Landmark Developments in Infectious Diseases

A 20-Year Look-Back: Two Steps Forward, One Step Back

Ingrid G. Hein


October 20, 2015

In This Article

Antibiotics, Resistance, and the Human Microbiome

"A new class of antibiotics—the fluoroquinolones—are among the most important to hit the field in the past 20 years," said John Bartlett. These drugs are well tolerated intravenously or by mouth, and quickly became the standard of treatment for several conditions (such as pneumonia). Bartlett commented, "We use those drugs like candy."

That has to change, he says. New antibiotics and new treatments are needed. "The understanding that we might be facing infections that can't be treated [with the antibiotics we have] is a relatively new and scary understanding."

"We're now close to 70 years into the antibiotic era," says Dr Martin Blaser, director of the Human Microbiome Program, New York University Langone Medical Center. "For the first 50-60 years, we could come up with new antibiotics—but the pipeline is dry. Resistance is gaining on antibiotics. We're losing ground."

Antibiotic stewardship has become one of the most important root issues in the fight against infectious diseases. Moreover, it's a widespread problem, because antibiotic use isn't limited to hospitals. Farmers use antibiotics in animals raised for human consumption, and traces of antibiotics are appearing in river water, worsening the problem of resistance through increased exposure to antibiotics.

"We need to create a generation of new narrow-spectrum antibiotics and better diagnostics," says Blaser. "The economics are all wrong. Prescribing the inexpensive broad-spectrum antibiotic is costing us more."

Advocacy for antibiotic stewardship has only been on the forefront for about 10 years. IDSA's 2004 report, Bad Bugs, No Drugs was one of the first to raise the red flag on the problem of antibiotic resistance, and the lack of new antibiotics. "Antibiotics are unique among medicines because drug resistance causes them to become less effective postapproval. Antibiotics are not as profitable as drugs that treat chronic conditions, cancer, or lifestyle issues, owing to their short durations of use (often 7-14 days) and current pricing policies."

IDSA's Stephen Calderwood says "Antibiotic resistance has received some attention, but not much action. The next report, in 2010, was the "10 × '20" initiative. The idea was to develop 10 new antibacterial drugs by 2020.[30]

Calderwood says that since then, seven new antibiotics have been approved for use in people, all in the past year or two. "Momentum is now building, but it needs coordinated levels of support."[31]

In September 2014, the US President's Council of Advisors on Science and Technology released its report on combating antibiotic resistance.
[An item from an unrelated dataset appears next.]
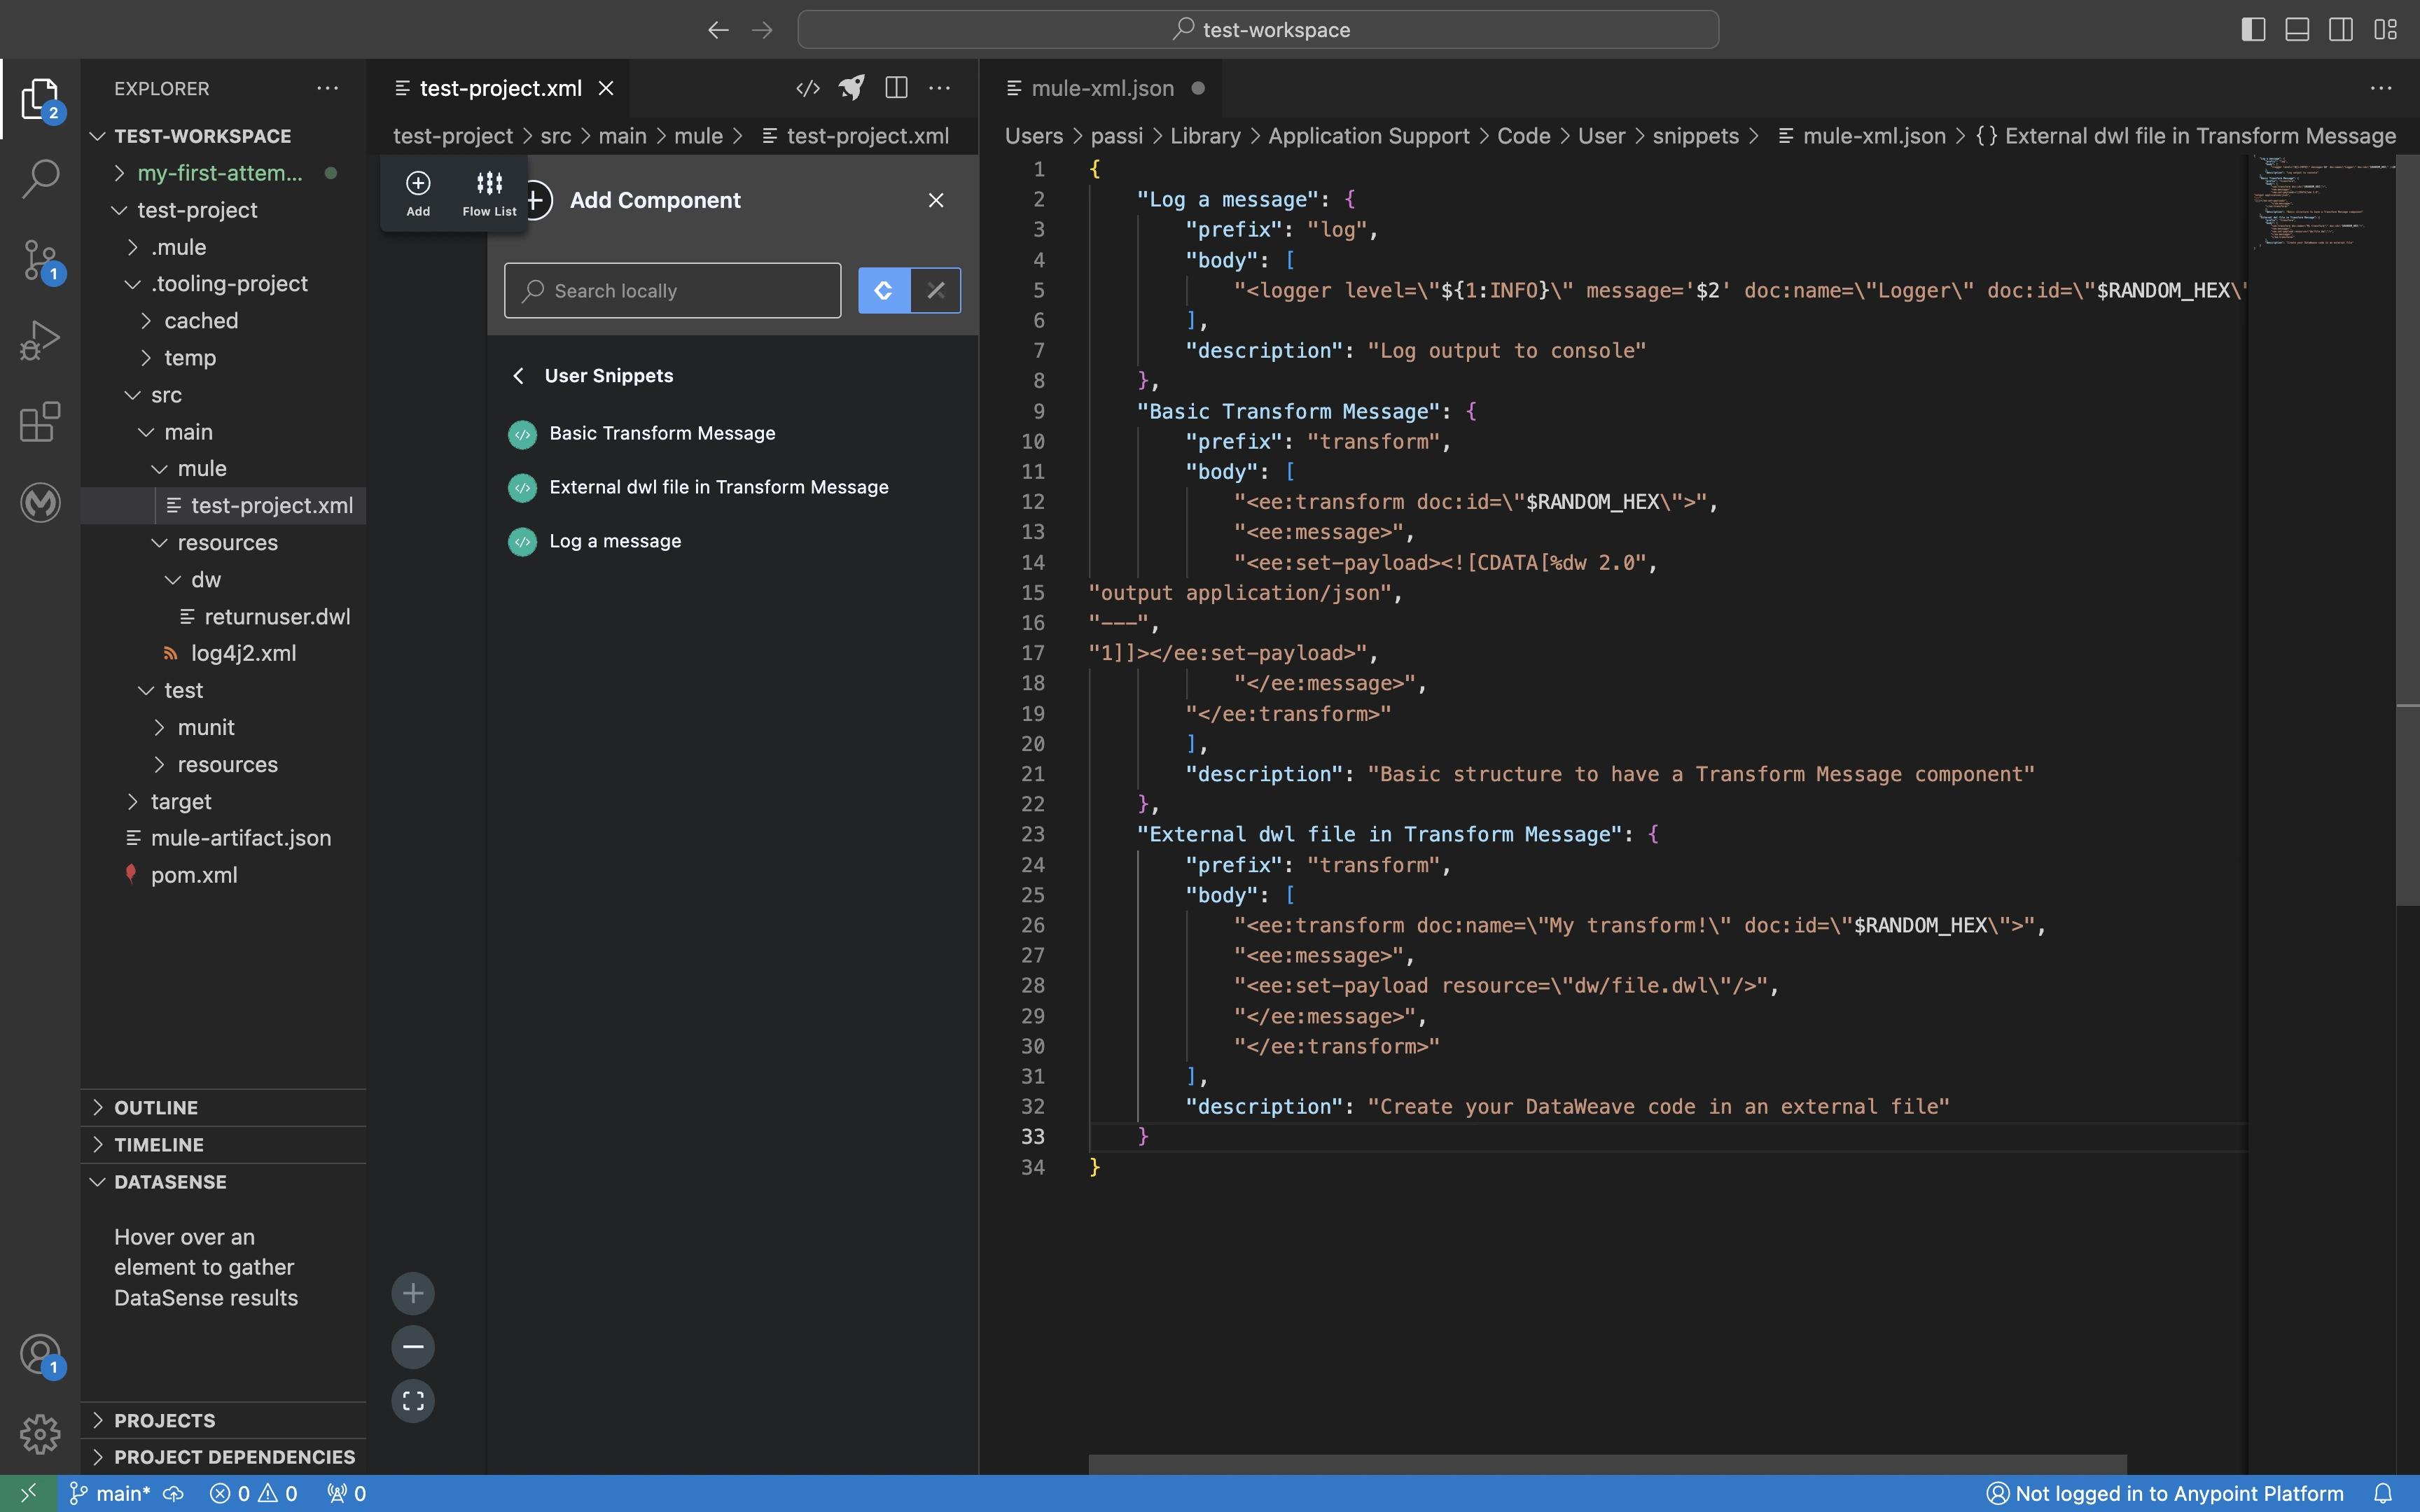Image resolution: width=2420 pixels, height=1512 pixels.
Task: Show XML source code view icon
Action: coord(807,88)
The report labeled the situation an "antibiotic-resistance crisis" and called for surveillance, new clinical trials, and stewardship of current antibiotics.

C difficile Infection

C difficile infection is a good example of the consequences of an altered microbiome, says Martin Blaser. "You develop C difficile infection because you have taken antibiotics, but the only way to treat it is with other antibiotics."

We need new ways to treat infection, he says, pointing to a 2013 study on the effectiveness of fecal transplant—the process of transferring a donor's feces, by colonoscopy or enema into the patient's colon, to treat C difficile.[32] "This process restores order to the human ecosystem. It turns out to be very effective."
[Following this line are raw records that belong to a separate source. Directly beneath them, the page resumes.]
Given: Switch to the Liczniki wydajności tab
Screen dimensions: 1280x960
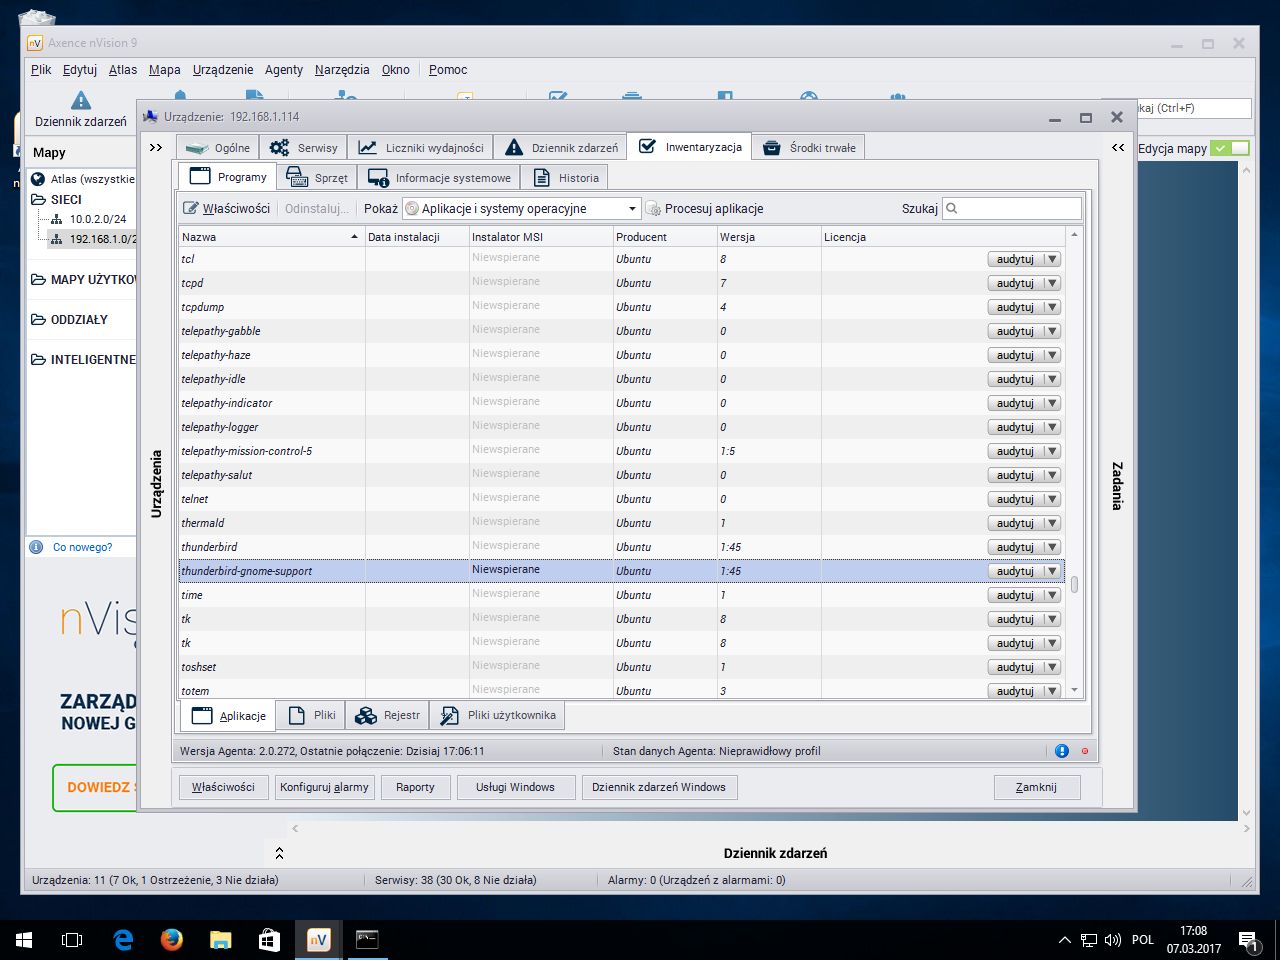Looking at the screenshot, I should coord(421,147).
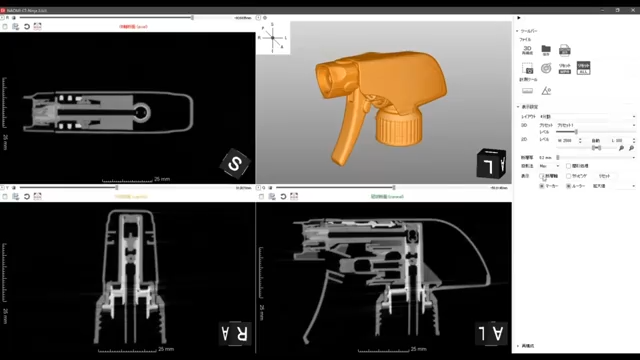Click the target centering icon
The image size is (640, 360).
[546, 68]
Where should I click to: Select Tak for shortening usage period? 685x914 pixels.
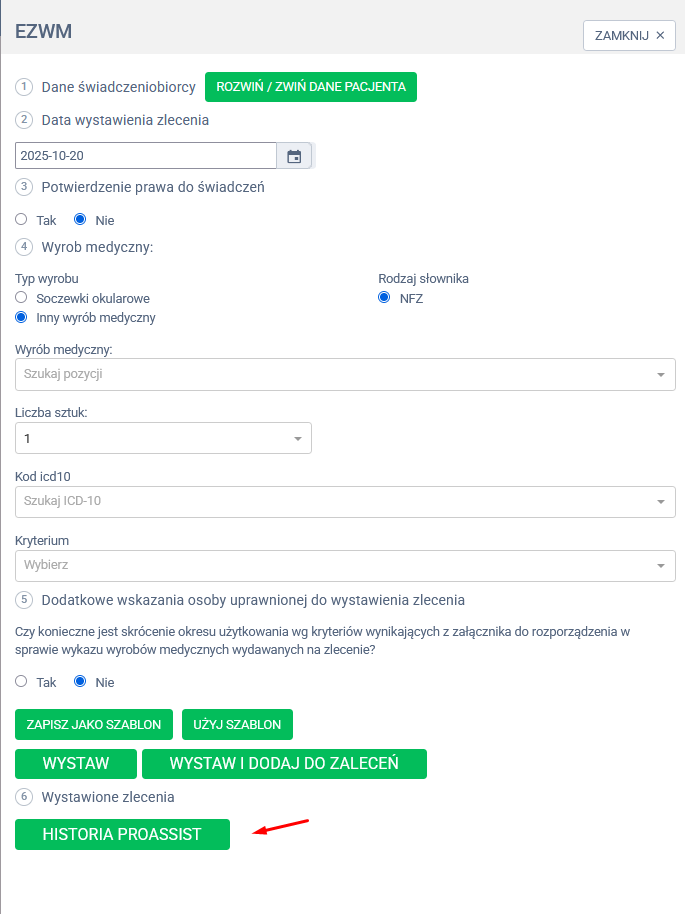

Blaser says that overuse of antibiotics is not limited to causing infection resistance. His hypothesis is that overuse of antibiotics is also contributing to increases in autism, allergies, obesity, juvenile diabetes, and asthma.[33]
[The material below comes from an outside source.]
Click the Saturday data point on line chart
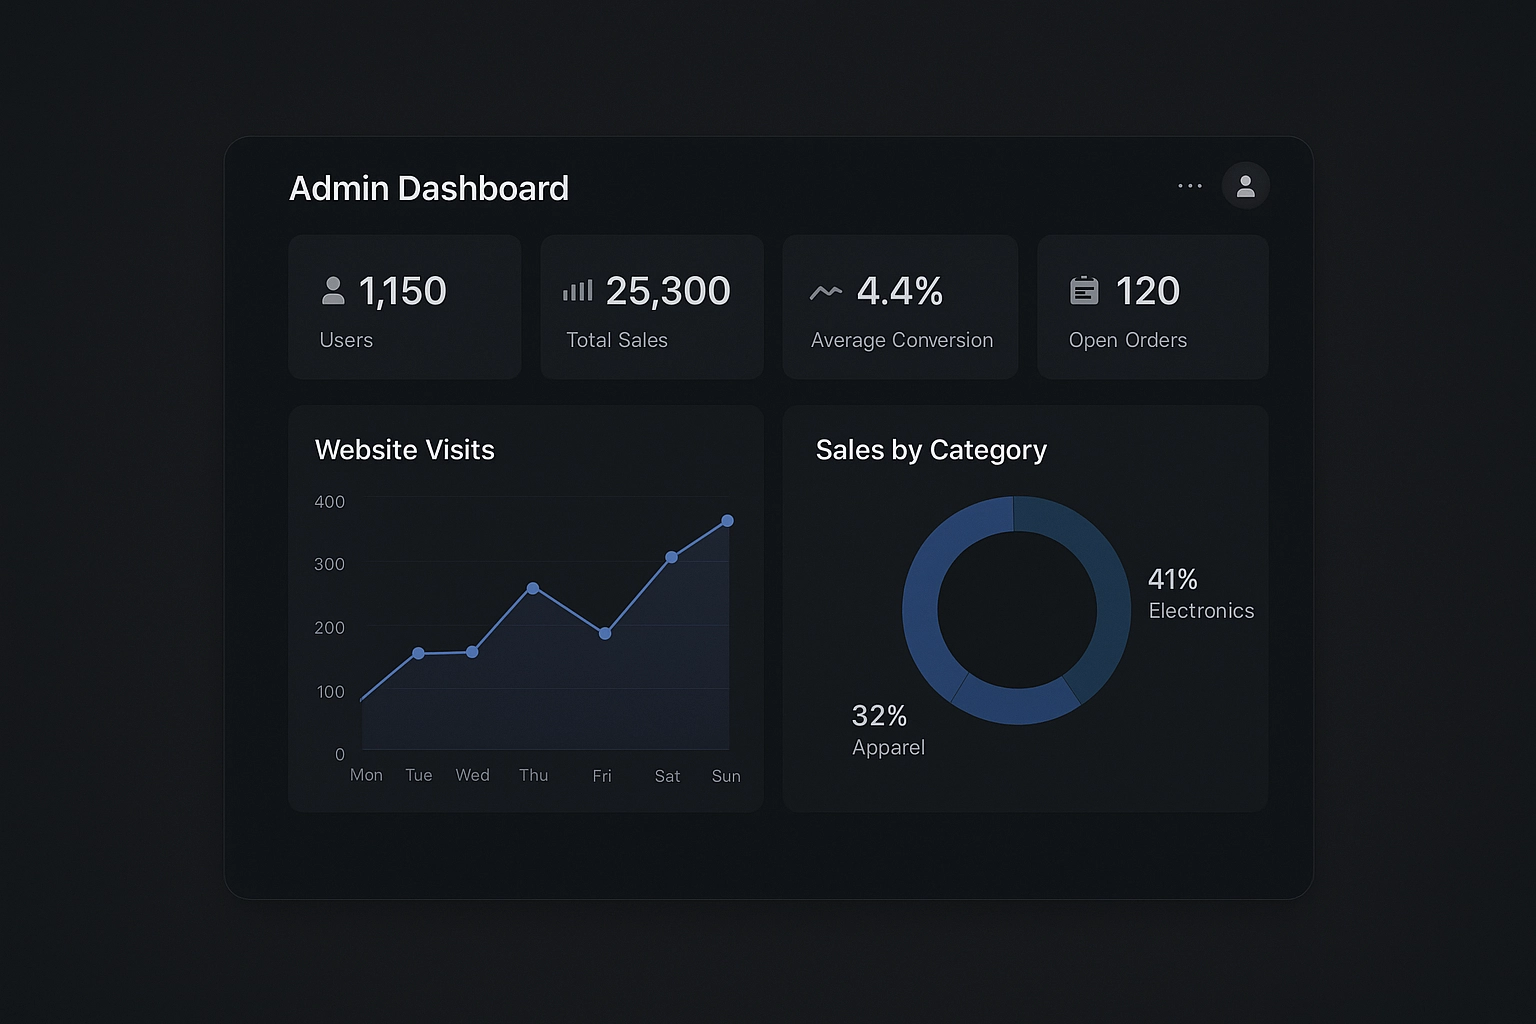Viewport: 1536px width, 1024px height. pos(671,557)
John Bartlett says it will be fascinating to find out the impact of fecal transplant on these conditions, on the basis of health features of fecal transplant donors. He says that it's a new, potentially exciting, era for infectious disease. "But for now, we have no practical application, except fecal transplant—which has in fact been a popular treatment for about 5-10 years, predating what we know about the microbiome."

"We choose to take specimens from people who have a normal body mass index and other target characteristics, but we don't know the full impact," he said. "Are there any consequences?"